Desayuno at Bahia Redonda
Spent a glamorous and glorious day doing what every potential cruising sailor dreams about for when he can finally cut the lines, say goodbye to everyday woe and head out to far and exotic destinations. Reorganized the boat! Cleaned out lockers to locate tools, hardware and those innumerable little items that are collected over the course of time, which may or may not be critical to that next project, breakdown or emergency, for placement in boxes, jars and other containers allowing (theoretically) easy recovery when needed. Whatever good the intention (OK, this refers most specifically to me), stuff gets disorganized before the previous organization is even complete. There is, in fact, on this vessel, a jar for collecting bits and pieces that either have no proper place or cannot easily be returned to it. Does this help?... No! (and other more expressive phrases). Have tried writing lists to locate important items. Neither keep them up to date nor read them when appropriate. Admit to being hopelessly forgetful and incorrigibly lazy. Bad combination. Have carried a pocket DayTimer calendar for 35 years, with meager success, to partially replace truant memory. However, hope triumphs over experience, so the exercise continues.
Besides death of Icom VHF Commandmic II remote, radio itself, while sustaining reception, has elected to eschew further effort at transmitting. Left both with Senior Gonzalez's helper, who speaks cero Ingles as does he, for examination and, dare we hope, repair. Expectation to hear something today remained unrewarded. Monday? Old Standard Horizon spare saves the day. Also, battery charger does not charge battery (as name implies, this is an expected and often useful function). Voltage and frequency indicate within limits and control panel declares, unambiguously, that unit is working, but is shamelessly lying. Hope that Dutch (Bonaire) electricity creates a more conducive environment.
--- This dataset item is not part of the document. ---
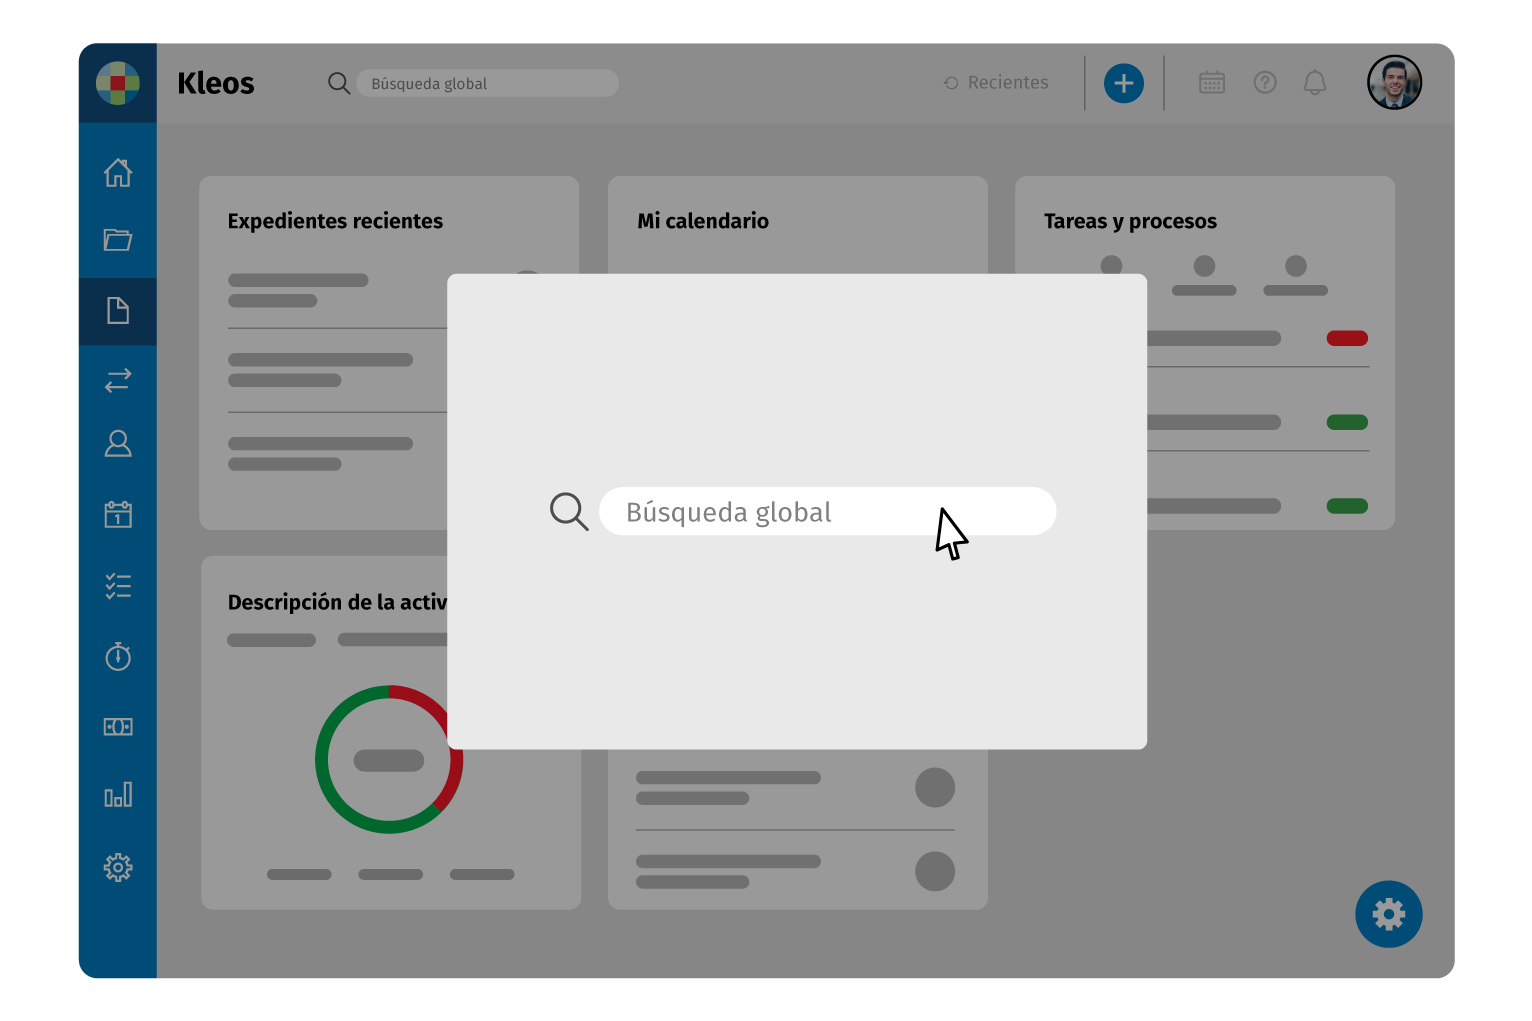Click the sidebar settings gear icon
Screen dimensions: 1532x1021
[x=118, y=867]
Discovered a coin with '12' on it. How much is it worth? Apparently (this from my clear-in agent, Alejandra, who gives them away as too confusing), they are 'old' bolivar and worth 1/8th of a 'new' bolivar. Old paper is gone (it is averred confidently), but moribund coin remains. Previous coins designated 500 (Bs as locals call them) equals 50 centimes or half a new B (newbie?). One US dollar can officially purchase 2.15 Bsf (f as in fuerte, i.e. strong bolivar), but actual ratio varies between 4.9 and 5.4 to 1. Banks and ATMs give official exchange. Everyone else transacts at the unofficial but closely monitored and used rate. See, that was easy.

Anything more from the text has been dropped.